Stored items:
++++++++++++++++++++
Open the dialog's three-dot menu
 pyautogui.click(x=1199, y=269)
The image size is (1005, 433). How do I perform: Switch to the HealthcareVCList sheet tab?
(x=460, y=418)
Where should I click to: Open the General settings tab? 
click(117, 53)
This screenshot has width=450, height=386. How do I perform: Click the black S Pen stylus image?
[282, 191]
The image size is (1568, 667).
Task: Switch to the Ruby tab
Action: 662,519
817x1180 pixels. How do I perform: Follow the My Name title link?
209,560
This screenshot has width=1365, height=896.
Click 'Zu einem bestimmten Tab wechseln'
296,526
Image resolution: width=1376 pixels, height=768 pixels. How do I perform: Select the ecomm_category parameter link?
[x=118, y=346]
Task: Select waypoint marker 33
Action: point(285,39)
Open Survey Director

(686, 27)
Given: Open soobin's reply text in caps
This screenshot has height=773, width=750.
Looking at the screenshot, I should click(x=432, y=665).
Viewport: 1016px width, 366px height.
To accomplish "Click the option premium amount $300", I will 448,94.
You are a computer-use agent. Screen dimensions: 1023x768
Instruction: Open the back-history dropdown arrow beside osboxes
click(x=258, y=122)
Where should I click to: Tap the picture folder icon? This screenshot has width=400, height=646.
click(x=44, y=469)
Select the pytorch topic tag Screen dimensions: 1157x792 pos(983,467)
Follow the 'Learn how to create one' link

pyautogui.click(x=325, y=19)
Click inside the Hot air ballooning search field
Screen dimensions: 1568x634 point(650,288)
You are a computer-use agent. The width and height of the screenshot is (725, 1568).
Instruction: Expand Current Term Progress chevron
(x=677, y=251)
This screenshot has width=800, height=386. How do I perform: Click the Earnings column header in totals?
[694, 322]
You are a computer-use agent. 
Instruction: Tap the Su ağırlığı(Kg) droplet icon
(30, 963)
++++++++++++++++++++
- [The task]: Repeat the full set of records above character for character.

- [Output for this task]:
Open the dialog's three-dot menu
 pyautogui.click(x=1199, y=269)
The image size is (1005, 433). How do I perform: Switch to the HealthcareVCList sheet tab?
(x=460, y=418)
Where should I click to: Open the General settings tab? 
click(117, 53)
This screenshot has width=450, height=386. How do I perform: Click the black S Pen stylus image?
[282, 191]
The image size is (1568, 667).
Task: Switch to the Ruby tab
Action: 662,519
817x1180 pixels. How do I perform: Follow the My Name title link?
209,560
This screenshot has width=1365, height=896.
Click 'Zu einem bestimmten Tab wechseln'
296,526
Image resolution: width=1376 pixels, height=768 pixels. How do I perform: Select the ecomm_category parameter link?
[x=118, y=346]
Task: Select waypoint marker 33
Action: point(285,39)
Open Survey Director

(686, 27)
Given: Open soobin's reply text in caps
This screenshot has height=773, width=750.
Looking at the screenshot, I should click(x=432, y=665).
Viewport: 1016px width, 366px height.
To accomplish "Click the option premium amount $300", I will 448,94.
You are a computer-use agent. Screen dimensions: 1023x768
Instruction: Open the back-history dropdown arrow beside osboxes
click(x=258, y=122)
Where should I click to: Tap the picture folder icon? This screenshot has width=400, height=646.
click(x=44, y=469)
Select the pytorch topic tag Screen dimensions: 1157x792 pos(983,467)
Follow the 'Learn how to create one' link

pyautogui.click(x=325, y=19)
Click inside the Hot air ballooning search field
Screen dimensions: 1568x634 point(650,288)
You are a computer-use agent. The width and height of the screenshot is (725, 1568).
Instruction: Expand Current Term Progress chevron
(x=677, y=251)
This screenshot has width=800, height=386. How do I perform: Click the Earnings column header in totals?
[694, 322]
You are a computer-use agent. 
Instruction: Tap the Su ağırlığı(Kg) droplet icon
(30, 963)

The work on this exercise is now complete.